→ **Stated goal**: Revise the post about the play "Shadows of Men": write it out again from "Way back in" to "a traditional conservative.)", with "propaganda film" replaced by "documentary film".

→ **Document section**:
____________________

For this Throwback Thursday, I will highlight my play “Shadows of Men” – one of those plays where I can’t help but wondering why it has never been produced, especially after seeing it read and seeing how much it resonated with audiences.
Among my repertoire of straight plays, “Shadows of Men” ranks “number three” – the third play I wrote, after “Fifteen Men in a Smoke-Filled Room” and “Harriman-Baines” – and one which I have always personally enjoyed, encompassing, as it does, the theme of the dignity of the human individual and how that dignity is often threatened by abstractions and ideology.
Way back in 2020 or so, I initially encountered the story of John Dos Passos in Civil War Spain in the book “Intellectuals” by the British historian Paul Johnson – where Joh Dos Passos, who came to Spain to participate in a propaganda film in favor of the leftist Spanish Republic, ended up becoming obsessed by the fact that his dear friend, José Robes, had gone missing – ultimately discovering that Robles was executed by Spanish Republican forces, who were heavily backed by Stalin and the Soviet Communist Party. (John Dos Passos ended up writing extensively about his experience, which turned him away from leftism, until he ended life as a traditional conservative.)

____________________

→ **Supplied data**:

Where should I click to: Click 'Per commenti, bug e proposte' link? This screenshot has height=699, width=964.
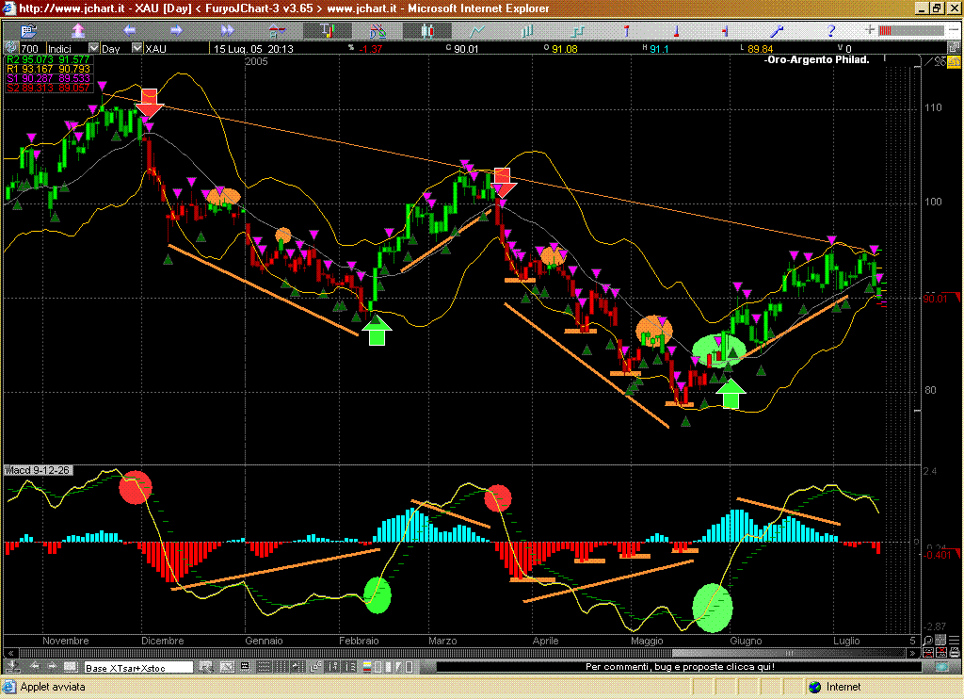click(x=679, y=667)
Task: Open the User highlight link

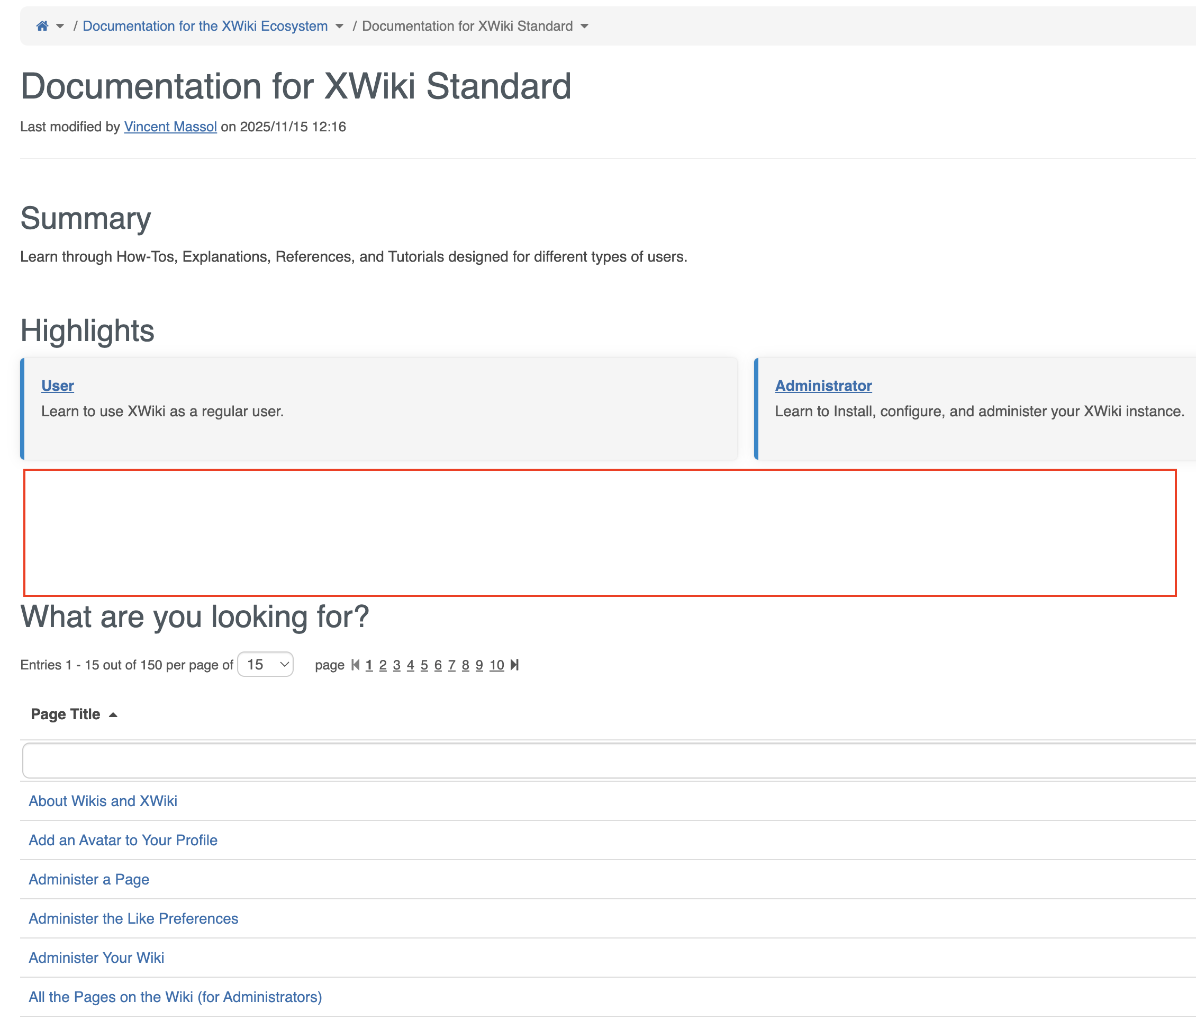Action: click(58, 385)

____________________

→ **Completed task**:
Way back in 2020 or so, I initially encountered the story of John Dos Passos in Civil War Spain in the book “Intellectuals” by the British historian Paul Johnson – where Joh Dos Passos, who came to Spain to participate in a documentary film in favor of the leftist Spanish Republic, ended up becoming obsessed by the fact that his dear friend, José Robes, had gone missing – ultimately discovering that Robles was executed by Spanish Republican forces, who were heavily backed by Stalin and the Soviet Communist Party. (John Dos Passos ended up writing extensively about his experience, which turned him away from leftism, until he ended life as a traditional conservative.)